Wednesday, December 18, 2019
Today started with a celebration of December birthdays at the clinic, including Bev! The Haitian staff went out of their way to include us in this celebration, which has not happened in previous years. I think we can thank our entertaining acting skills for showing them that we know how to have fun too. We got to laugh, be goofy, and fellowship alongside them as part of their staff.
We had 4+ patients travel an hour to come to Bethesda that we treated at the mobile clinic last week. One even showed up carrying a full sack of fresh plantains and avocados. Disclaimer: Haitian avocados are much larger and harder which could account for our previous back pain patient.
The man with the plantains from the mobile clinic was a man who had a long history of swelling in both of his knee joints. I (Abbey) got to treat him last week and when I recommended he come to Bethesda for X-Rays he said he could not pay, but would find the resources for a motorcycle to get him there. He also promised 10 plantains when he showed up. And boy, did he show up! With a massive bag of plantains and two avocados to boot! He was all smiles and so excited to see us again. I got to follow him through the entire medical center process of getting registered, getting his X-Ray pictures taken on an antiquated machine, getting the film developed in a completely black room, to visiting with the nurse in a small exam room, tracking down the Doctor across the campus, and getting him the medication and treatment he needed for his swelling. While that may sound like the least exhilarating day to any American that has used the U.S. healthcare system, it was one of my favorite days. The Plantain Man was carefully watched over and taken care of, he was listened to, and his story was considered by every medical professional he saw today. How many of us can say that? God used us to show the Plantain Man his importance, to show him community and love.
Another woman came in expressing pure gratitude for our time with her and stated it was the highlight of her week. She stated that me (Tara) praying for her was incredibly powerful to her, and renewed her faith and hope in her life. I was able to create a fun modified kickboxing program to help improve her Parkinson’s-like symptoms. She had an enormous smile on her face the entire treatment, and filled the room with positivity, joy, and laughter. It was empowering to me to use such creativity to make such a fun and therapeutic day for her, with minimal equipment. At the end, we had a powerful talk about God’s provisions, plan, and timing. Despite having daily struggles, she had full confidence that God has a plan in her life. The emotions expressed throughout her sessions and our heart-felt talks were incredibly moving and inspiring for me.

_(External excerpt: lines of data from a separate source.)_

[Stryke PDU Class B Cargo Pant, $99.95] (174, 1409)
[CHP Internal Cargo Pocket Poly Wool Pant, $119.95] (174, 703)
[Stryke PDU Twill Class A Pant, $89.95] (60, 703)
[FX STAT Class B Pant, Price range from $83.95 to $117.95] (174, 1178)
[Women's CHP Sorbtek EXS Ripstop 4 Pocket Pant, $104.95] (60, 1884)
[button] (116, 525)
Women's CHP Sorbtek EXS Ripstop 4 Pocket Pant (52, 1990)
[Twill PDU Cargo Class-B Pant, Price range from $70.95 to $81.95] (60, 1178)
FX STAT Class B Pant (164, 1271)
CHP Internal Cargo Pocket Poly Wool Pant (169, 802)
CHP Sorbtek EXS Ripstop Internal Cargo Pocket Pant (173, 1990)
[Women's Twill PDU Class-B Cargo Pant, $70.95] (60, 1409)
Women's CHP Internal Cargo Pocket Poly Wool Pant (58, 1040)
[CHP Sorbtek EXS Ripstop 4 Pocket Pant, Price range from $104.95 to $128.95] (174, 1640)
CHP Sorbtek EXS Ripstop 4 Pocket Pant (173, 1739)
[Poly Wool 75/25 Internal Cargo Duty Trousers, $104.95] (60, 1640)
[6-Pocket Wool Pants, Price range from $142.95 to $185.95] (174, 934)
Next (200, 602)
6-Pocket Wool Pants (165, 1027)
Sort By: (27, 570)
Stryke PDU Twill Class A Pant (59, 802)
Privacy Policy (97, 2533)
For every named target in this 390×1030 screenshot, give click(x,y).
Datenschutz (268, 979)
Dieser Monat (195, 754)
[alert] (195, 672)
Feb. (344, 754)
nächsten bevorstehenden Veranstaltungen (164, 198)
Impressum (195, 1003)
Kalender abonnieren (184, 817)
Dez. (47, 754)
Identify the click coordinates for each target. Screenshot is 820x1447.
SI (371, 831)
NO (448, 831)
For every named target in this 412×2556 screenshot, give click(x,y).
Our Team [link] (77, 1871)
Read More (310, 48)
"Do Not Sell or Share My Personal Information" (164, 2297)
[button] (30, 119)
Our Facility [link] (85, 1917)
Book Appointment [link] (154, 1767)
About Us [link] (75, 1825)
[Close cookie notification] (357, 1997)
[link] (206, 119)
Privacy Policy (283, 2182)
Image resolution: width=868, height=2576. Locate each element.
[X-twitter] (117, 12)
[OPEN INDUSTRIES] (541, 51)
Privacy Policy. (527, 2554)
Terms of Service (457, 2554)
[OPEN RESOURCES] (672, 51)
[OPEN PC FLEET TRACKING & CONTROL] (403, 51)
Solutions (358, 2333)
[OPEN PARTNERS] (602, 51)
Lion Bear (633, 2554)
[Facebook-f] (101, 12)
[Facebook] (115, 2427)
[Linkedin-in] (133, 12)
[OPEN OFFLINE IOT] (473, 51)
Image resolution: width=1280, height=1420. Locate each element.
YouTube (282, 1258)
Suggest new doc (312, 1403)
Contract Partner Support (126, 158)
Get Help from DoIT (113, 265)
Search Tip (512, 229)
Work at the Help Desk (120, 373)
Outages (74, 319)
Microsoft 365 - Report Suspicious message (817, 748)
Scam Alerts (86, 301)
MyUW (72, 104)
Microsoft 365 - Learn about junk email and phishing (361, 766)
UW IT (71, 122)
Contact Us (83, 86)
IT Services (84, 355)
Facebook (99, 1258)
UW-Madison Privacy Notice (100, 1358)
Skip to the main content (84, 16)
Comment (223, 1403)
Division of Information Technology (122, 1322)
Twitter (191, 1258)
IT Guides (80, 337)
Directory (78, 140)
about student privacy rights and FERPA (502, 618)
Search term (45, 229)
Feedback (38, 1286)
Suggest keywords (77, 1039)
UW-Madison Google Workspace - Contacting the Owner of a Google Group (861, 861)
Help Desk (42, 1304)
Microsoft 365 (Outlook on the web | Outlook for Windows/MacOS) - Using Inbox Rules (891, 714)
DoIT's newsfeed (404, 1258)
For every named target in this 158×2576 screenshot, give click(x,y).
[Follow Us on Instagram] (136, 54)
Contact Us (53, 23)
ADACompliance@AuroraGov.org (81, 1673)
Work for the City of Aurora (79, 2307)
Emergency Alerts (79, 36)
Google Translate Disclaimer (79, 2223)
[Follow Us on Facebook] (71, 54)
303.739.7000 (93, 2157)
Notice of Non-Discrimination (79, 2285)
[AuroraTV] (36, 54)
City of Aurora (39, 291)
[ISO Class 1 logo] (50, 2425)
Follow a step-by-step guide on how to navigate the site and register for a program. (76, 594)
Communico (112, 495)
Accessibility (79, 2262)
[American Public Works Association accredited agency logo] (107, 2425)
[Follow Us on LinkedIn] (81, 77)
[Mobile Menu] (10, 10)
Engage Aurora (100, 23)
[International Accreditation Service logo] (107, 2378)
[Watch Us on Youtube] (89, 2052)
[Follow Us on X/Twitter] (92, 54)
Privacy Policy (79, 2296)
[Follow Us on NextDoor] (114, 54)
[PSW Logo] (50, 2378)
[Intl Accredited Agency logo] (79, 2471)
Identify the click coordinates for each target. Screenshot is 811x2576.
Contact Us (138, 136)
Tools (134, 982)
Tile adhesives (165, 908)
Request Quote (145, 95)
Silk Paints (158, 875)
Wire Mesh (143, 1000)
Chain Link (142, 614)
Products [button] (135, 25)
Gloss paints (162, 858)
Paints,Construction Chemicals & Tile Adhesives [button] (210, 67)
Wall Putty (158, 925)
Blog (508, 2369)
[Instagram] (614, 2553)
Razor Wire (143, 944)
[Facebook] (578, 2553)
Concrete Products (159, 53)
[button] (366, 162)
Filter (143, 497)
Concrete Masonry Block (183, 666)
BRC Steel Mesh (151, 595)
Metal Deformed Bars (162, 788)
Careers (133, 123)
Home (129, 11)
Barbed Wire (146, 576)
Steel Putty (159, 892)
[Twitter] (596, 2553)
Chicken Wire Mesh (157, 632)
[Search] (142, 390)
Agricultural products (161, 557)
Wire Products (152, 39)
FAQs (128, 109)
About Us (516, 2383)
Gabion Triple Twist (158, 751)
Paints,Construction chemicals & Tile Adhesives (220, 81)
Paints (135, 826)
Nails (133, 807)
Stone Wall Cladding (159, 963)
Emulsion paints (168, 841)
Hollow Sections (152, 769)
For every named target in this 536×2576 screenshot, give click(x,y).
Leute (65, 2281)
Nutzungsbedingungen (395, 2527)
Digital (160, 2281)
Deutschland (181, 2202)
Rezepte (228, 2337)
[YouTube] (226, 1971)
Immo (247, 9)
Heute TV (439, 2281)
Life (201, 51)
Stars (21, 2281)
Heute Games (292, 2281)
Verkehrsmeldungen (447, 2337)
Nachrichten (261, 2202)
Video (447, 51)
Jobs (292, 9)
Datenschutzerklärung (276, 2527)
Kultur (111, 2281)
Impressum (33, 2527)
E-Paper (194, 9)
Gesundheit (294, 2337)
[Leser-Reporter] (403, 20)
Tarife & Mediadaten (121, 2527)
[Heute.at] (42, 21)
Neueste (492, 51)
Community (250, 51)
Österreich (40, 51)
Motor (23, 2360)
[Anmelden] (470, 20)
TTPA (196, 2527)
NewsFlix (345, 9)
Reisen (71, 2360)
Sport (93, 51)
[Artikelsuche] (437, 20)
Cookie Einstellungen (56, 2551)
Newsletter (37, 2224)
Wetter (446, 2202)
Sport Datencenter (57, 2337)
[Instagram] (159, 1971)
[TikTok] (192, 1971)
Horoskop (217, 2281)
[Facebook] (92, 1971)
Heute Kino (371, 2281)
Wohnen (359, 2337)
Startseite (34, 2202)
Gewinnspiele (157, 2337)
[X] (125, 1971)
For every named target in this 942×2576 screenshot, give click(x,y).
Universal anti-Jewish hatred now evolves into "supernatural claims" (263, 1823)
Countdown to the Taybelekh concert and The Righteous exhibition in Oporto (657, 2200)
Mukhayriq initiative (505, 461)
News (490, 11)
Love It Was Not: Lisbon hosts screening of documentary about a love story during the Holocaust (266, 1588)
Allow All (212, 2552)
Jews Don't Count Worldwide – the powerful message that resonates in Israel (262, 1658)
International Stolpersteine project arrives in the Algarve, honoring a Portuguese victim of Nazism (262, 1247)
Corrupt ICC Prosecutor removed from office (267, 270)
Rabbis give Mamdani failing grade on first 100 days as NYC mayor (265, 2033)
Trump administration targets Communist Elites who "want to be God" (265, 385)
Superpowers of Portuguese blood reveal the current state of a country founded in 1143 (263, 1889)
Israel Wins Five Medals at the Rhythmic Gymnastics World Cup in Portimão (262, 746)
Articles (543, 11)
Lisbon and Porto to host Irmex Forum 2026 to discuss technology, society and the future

We also were able to co-treat a few complex pediatric patients. It was inspiring to all work together to make functional improvements in each kids life. It is so cool to leave Bolivar having the same basic knowledge of a specialty field, go our separate ways to different clinical experiences, and reunite in Haiti to collaborate and provide the best possible treatment for the most precious kiddos.
All over the clinic, PTs were having uplifting conversations about who God is and His role in our lives with the patients. Stepping stones are being laid with an open path ready for these patients to start a journey with Christ.
Haitian PTs are being trained with sustainable information and educated with material that will lead them forward in their careers. Wheelchairs are being fitted, lifts are being manufactured, and equipment is being supplied for those in need. Big things are happening every day!